Chief of the Shahrbani
- In office 1 August 1973 – 13 January 1979
- Monarch: Mohammad Reza Pahlavi
- Prime Minister: Amir-Abbas Hoveyda Jamshid Amouzegar Jafar Sharif-Emami Gholam Reza Azhari Shapour Bakhtiar
- Preceded by: Jafargholi Sadrii [fa]
- Succeeded by: Mehdi Rahimi

Deputy Chief of the Shahrbani
- In office 1969 – 1 August 1973
- Monarch: Mohammad Reza Pahlavi
- Prime Minister: Amir-Abbas Hoveyda

Head of the Shahrbani Intelligence
- In office 1963–1969
- Monarch: Mohammad Reza Pahlavi
- Prime Minister: Asadollah Alam Hassan Ali Mansur Amir-Abbas Hoveyda

Vice Chief of the Shahrbani
- In office 1962–1963
- Monarch: Mohammad Reza Pahlavi
- Prime Minister: Asadollah Alam

Director of the Third General Directorate of SAVAK
- In office 1957–1959
- Monarch: Mohammad Reza Pahlavi
- Prime Minister: Manouchehr Eghbal
- Preceded by: Abdolali Mahoutian
- Succeeded by: Baba Amjadi

Personal details
- Born: March 12, 1919 Tabriz, Qajar Iran
- Died: April 23, 1982 (aged 63) London , United Kingdom
- Alma mater: Officers' Academy War University

Military service
- Allegiance: Pahlavi Iran
- Branch/service: Imperial Iranian Army
- Years of service: 1938–1979
- Rank: Lieutenant General
- Unit: Imperial Guard

= Samad Samadianpour =

Iranian General (1919–1982

Samad Samadianpour (صمد صمدیان پور; 12 March 1919 - 23 April 1982) was the Chief of Police of Iran during the reign of Shah Mohammad Reza Pahlavi.

------------------------------------------------------------

**ACTION ITEM A**
Revise the Samadianpour profile from "Military service" to "Mohammad Reza Pahlavi.", replacing "Lieutenant General" with "Major General".
**ACTION ITEM B**
Write a continuation of the Samadianpour profile, picking up after its final sentence.
Nothing in the listing is needed here.

------------------------------------------------------------

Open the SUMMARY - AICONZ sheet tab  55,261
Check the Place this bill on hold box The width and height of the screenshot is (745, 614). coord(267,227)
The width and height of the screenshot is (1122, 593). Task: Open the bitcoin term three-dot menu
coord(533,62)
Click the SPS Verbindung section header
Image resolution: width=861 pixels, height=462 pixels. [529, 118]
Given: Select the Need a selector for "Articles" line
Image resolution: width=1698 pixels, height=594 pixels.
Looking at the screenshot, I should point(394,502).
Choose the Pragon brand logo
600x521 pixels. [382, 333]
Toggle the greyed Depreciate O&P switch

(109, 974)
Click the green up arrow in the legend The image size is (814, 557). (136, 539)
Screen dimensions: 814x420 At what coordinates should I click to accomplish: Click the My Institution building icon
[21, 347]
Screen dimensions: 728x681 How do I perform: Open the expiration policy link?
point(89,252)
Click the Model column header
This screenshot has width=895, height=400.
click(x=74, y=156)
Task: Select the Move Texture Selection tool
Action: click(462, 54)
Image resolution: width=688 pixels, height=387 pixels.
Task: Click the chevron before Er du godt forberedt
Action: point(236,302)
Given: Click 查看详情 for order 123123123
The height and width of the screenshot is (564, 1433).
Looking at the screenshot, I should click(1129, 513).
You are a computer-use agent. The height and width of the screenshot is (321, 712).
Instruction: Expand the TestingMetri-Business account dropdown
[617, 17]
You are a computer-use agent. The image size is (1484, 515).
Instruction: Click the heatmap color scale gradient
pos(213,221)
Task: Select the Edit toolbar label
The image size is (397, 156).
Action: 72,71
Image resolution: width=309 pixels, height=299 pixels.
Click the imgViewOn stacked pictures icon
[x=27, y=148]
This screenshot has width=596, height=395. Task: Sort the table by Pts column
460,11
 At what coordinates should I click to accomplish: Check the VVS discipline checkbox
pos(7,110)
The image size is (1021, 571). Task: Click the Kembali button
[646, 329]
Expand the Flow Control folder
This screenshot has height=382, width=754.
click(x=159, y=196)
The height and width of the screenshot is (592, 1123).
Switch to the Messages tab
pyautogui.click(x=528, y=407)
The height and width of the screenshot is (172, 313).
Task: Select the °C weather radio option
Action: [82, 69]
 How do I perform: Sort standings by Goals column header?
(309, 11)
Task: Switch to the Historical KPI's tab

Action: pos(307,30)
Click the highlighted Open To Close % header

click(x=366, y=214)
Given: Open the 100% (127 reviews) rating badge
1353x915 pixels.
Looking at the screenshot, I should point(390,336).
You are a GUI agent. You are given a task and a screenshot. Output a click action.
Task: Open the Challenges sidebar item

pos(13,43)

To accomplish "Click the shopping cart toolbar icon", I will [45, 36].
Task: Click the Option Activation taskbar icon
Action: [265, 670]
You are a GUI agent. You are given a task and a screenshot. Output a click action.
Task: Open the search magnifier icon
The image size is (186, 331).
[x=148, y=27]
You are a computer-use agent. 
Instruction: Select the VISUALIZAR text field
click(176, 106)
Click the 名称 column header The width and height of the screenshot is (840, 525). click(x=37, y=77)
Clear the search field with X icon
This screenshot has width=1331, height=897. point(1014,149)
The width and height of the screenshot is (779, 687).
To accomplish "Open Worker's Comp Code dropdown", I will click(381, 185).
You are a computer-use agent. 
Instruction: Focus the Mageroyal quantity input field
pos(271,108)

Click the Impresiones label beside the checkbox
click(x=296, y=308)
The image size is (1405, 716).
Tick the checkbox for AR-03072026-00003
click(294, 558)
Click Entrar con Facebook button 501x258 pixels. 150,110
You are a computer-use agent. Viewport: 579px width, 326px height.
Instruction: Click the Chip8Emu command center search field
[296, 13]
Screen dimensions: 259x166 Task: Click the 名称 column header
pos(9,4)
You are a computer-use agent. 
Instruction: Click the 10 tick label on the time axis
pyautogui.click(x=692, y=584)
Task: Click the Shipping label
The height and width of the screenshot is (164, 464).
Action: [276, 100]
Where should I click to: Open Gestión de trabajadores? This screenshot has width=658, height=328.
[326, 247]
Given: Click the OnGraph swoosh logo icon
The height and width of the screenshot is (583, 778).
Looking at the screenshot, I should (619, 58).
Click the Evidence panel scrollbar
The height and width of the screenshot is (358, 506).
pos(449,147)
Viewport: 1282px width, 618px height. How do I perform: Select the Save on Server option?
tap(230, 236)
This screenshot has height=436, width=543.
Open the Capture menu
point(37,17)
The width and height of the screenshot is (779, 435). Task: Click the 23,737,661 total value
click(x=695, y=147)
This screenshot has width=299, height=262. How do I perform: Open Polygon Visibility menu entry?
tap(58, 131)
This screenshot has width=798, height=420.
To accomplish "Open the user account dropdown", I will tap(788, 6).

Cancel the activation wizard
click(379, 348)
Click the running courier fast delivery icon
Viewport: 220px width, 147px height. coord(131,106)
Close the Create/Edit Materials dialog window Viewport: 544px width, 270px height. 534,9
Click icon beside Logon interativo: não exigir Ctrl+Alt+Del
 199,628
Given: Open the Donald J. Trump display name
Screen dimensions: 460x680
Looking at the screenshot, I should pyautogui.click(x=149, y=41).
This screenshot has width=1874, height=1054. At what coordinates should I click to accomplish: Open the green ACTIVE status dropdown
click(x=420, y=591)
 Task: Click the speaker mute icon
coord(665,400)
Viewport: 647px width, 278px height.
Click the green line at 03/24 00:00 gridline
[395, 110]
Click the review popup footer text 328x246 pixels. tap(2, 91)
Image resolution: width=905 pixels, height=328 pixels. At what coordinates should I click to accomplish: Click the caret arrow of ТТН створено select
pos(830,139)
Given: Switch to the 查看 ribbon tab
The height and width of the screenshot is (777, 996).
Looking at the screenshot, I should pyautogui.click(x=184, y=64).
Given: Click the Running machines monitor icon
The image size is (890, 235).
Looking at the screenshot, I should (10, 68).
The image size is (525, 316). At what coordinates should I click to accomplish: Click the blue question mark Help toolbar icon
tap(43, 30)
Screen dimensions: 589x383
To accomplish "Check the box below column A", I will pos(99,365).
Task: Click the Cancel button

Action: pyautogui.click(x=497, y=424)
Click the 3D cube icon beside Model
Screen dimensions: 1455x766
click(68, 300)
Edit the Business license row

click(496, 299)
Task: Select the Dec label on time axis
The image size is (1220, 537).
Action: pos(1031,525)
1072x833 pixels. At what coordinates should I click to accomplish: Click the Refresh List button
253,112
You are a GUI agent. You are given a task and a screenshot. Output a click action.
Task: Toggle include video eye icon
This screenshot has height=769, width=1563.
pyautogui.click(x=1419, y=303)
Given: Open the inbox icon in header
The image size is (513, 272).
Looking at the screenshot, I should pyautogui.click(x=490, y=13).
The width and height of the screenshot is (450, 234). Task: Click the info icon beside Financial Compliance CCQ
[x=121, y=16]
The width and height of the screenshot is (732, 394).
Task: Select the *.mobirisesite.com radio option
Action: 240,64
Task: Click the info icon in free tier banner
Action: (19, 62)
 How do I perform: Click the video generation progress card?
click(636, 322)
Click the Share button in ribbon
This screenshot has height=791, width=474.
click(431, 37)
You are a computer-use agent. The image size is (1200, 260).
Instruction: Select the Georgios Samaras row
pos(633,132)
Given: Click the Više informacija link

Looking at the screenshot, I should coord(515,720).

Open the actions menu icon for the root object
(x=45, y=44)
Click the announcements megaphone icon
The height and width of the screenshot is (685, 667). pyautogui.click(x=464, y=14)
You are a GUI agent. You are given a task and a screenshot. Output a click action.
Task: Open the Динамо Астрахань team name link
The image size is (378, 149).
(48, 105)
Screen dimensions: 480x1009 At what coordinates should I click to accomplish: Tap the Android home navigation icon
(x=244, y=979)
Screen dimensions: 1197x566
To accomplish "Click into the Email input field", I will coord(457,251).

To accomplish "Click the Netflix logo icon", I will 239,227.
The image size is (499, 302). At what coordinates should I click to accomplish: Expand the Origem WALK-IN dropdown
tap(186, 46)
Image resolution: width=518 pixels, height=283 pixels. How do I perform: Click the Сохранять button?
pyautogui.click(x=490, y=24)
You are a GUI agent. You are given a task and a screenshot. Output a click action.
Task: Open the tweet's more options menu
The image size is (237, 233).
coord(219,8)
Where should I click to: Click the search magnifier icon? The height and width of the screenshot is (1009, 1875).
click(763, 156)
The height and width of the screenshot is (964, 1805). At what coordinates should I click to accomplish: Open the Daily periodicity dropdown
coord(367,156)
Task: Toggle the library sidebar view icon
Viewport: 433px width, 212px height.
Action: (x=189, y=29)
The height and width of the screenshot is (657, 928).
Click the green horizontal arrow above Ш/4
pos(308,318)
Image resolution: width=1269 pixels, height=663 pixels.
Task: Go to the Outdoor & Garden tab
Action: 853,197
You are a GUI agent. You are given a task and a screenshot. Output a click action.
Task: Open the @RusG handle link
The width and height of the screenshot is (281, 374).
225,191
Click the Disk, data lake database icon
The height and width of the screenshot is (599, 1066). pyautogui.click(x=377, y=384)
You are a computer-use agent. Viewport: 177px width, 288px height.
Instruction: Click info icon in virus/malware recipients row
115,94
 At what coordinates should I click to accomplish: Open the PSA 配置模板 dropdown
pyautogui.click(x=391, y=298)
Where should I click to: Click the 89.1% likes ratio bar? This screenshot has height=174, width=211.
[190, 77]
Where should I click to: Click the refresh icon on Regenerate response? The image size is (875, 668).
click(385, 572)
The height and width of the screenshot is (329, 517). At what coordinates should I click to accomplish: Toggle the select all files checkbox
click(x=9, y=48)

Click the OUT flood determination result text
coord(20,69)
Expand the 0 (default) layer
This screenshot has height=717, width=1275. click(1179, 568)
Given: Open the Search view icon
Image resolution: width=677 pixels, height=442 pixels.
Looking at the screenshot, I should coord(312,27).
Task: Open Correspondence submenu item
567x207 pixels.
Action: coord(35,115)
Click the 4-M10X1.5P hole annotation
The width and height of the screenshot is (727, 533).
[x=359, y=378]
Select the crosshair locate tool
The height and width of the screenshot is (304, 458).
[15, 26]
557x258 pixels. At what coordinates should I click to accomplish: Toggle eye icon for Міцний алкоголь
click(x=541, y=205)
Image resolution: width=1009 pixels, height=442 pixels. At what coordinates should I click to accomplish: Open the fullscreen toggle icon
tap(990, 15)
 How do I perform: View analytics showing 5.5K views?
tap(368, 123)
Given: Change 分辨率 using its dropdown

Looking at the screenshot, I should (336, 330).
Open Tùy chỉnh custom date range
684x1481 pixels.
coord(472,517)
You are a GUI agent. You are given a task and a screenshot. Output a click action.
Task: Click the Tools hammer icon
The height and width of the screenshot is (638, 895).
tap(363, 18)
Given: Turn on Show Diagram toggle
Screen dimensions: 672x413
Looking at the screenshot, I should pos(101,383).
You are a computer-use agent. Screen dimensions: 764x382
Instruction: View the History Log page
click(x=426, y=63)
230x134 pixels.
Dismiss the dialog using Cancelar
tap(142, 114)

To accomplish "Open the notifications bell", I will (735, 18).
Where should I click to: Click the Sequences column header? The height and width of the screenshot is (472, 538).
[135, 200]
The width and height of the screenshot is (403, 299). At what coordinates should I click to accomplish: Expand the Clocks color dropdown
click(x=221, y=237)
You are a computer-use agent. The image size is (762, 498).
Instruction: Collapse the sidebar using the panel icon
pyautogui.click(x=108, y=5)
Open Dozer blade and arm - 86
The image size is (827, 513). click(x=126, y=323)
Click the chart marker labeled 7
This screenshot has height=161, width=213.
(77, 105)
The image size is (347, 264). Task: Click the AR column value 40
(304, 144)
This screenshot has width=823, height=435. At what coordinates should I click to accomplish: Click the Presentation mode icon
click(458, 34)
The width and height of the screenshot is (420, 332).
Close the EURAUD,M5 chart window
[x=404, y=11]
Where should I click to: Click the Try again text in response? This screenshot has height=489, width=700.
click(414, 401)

------------------------------------------------------------

**EXPECTED ANSWER A**
Military service
- Allegiance: Pahlavi Iran
- Branch/service: Imperial Iranian Army
- Years of service: 1938–1979
- Rank: Major General
- Unit: Imperial Guard

= Samad Samadianpour =

Iranian General (1919–1982

Samad Samadianpour (صمد صمدیان پور; 12 March 1919 - 23 April 1982) was the Chief of Police of Iran during the reign of Shah Mohammad Reza Pahlavi.

**EXPECTED ANSWER B**
== Education ==
Samad Samadianpour was born in Tabriz on 12 march 1919, After obtaining his high school diploma, Samadianpour entered the Military Academy (Officers' School) and completed advanced infantry courses as well as a short-term intelligence certification course. Between 1957 and 1958, during a course at the War University, he became familiar with the French language and was subsequently transferred from SAVAK to the Imperial Guard.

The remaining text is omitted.